The pattern continued into the nineteenth century. Court petitions from the southern states show European American husbands seeking divorces because their wives committed adultery with African American men, both enslaved and free. Some petitions describe wives giving birth to mixed children within months of marriage. Others describe wives leaving their husbands and children for African American partners. Two petitions involved a wife who had a child by her grandfather’s enslaved man. Another involved a wife who had a child by her father’s enslaved man. One petition described a wife who left her husband and five children after twenty four years of marriage for an African American man. Another described a Confederate soldier returning home to find that his wife had conceived a child with an African American man during his absence. A petition filed in 1805 in North Carolina by Christian Limbaugh, who was my maternal 7th Great Granduncle, described the same situation. These records show that intercontinental intimacy was a recurring part of American life even under legal systems designed to suppress it.

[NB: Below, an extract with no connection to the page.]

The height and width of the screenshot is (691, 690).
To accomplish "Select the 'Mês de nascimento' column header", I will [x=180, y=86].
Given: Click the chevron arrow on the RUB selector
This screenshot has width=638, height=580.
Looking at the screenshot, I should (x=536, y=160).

My family history reflects this broader pattern. On my paternal side, descent traces back to Patience Smith, a free born daughter of a European American woman of Irish ancestry and a man who was the son of a European American woman and an African American man. Patience married John Turner, the enslaved son of English American Thomas Weathersbee and an African American woman. Patience purchased John’s freedom in Halifax County, North Carolina in 1769. They were already living as a couple with children at the time. Her free status allowed the Turner family to live as free people of color in Marion County, South Carolina. Most of their children married European American spouses, and some of their sons were recorded as white in census records. Over time their descendants blended into European American communities. One of my enslaved African American paternal 3rd great grandparents descended from one of their sons and his European American wife.

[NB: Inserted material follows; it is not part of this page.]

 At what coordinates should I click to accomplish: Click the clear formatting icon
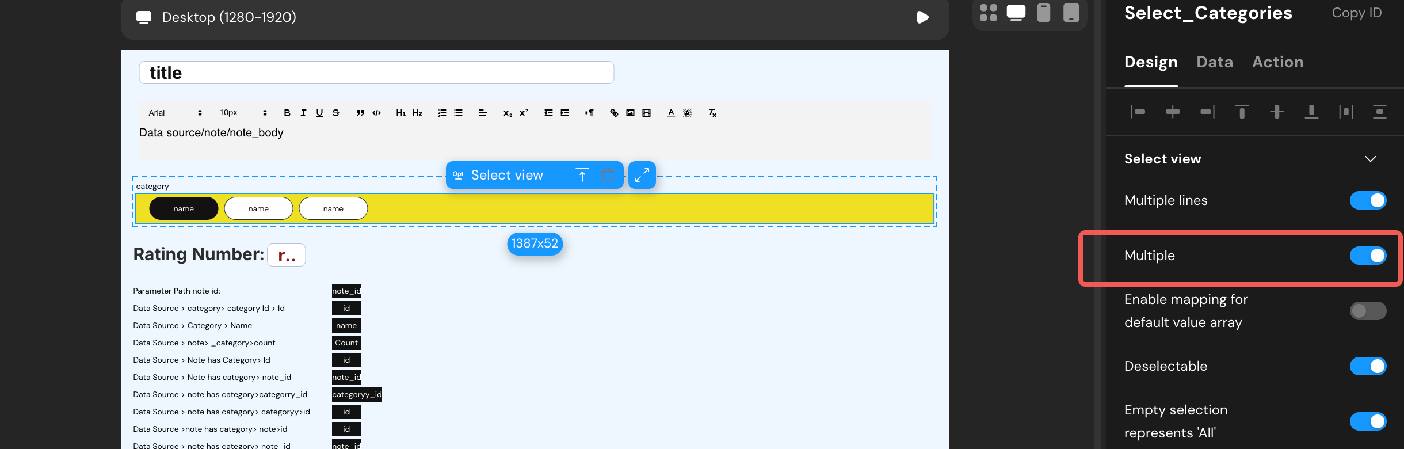[x=712, y=113]
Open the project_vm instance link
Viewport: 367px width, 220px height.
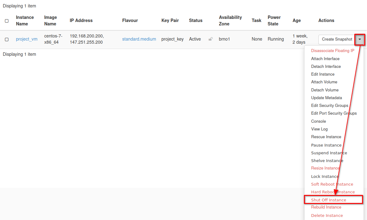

My maternal side contains similar history. My 11th Great Grandaunt Sarah Cooper, who was a British born Quaker woman living in Pennsylvania, formed a relationship with an enslaved African American man. The child that resulted from that relationship brought her into direct conflict with the laws and moral expectations of her community. When the required fine was not paid, she was punished with a public whipping, a penalty that mirrors the corporal punishments imposed on indentured women in Maryland for similar relationships. Her case survives in Quaker meeting records and stands as a clear example of how these unions continued despite legal, religious, and social pressure. It also shows that the forces shaping the lives of European American servant women in the southern colonies were present in Pennsylvania as well, revealing how porous these boundaries were in lived experience.

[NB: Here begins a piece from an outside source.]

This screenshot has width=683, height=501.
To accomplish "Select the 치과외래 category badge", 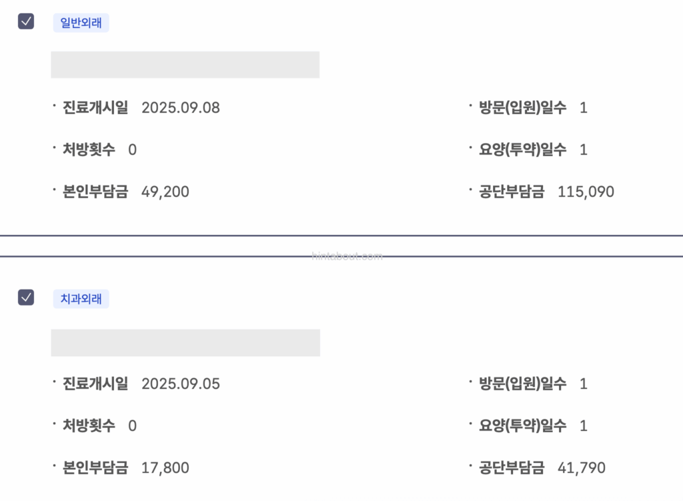I will click(x=81, y=298).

https://commonplace.online/article/freedom-in-the-archives/
https://freeafricanamericans.com/introduction.htm
https://freeafricanamericans.com/Intro-md.htm
https://hsp.org/blogs/hidden-histories/black-history-month-inter-racial-marriages-and-relationships-in-colonial-pennsylvaniahttps://dlas.uncg.edu/petitions/
https://www.martygrant.com/genealogy/turner/turner-john-marion.htm
https://www.wikitree.com/wiki/Cooper-123
https://journals.sagepub.com/doi/10.1177/03631990241291860
Good info!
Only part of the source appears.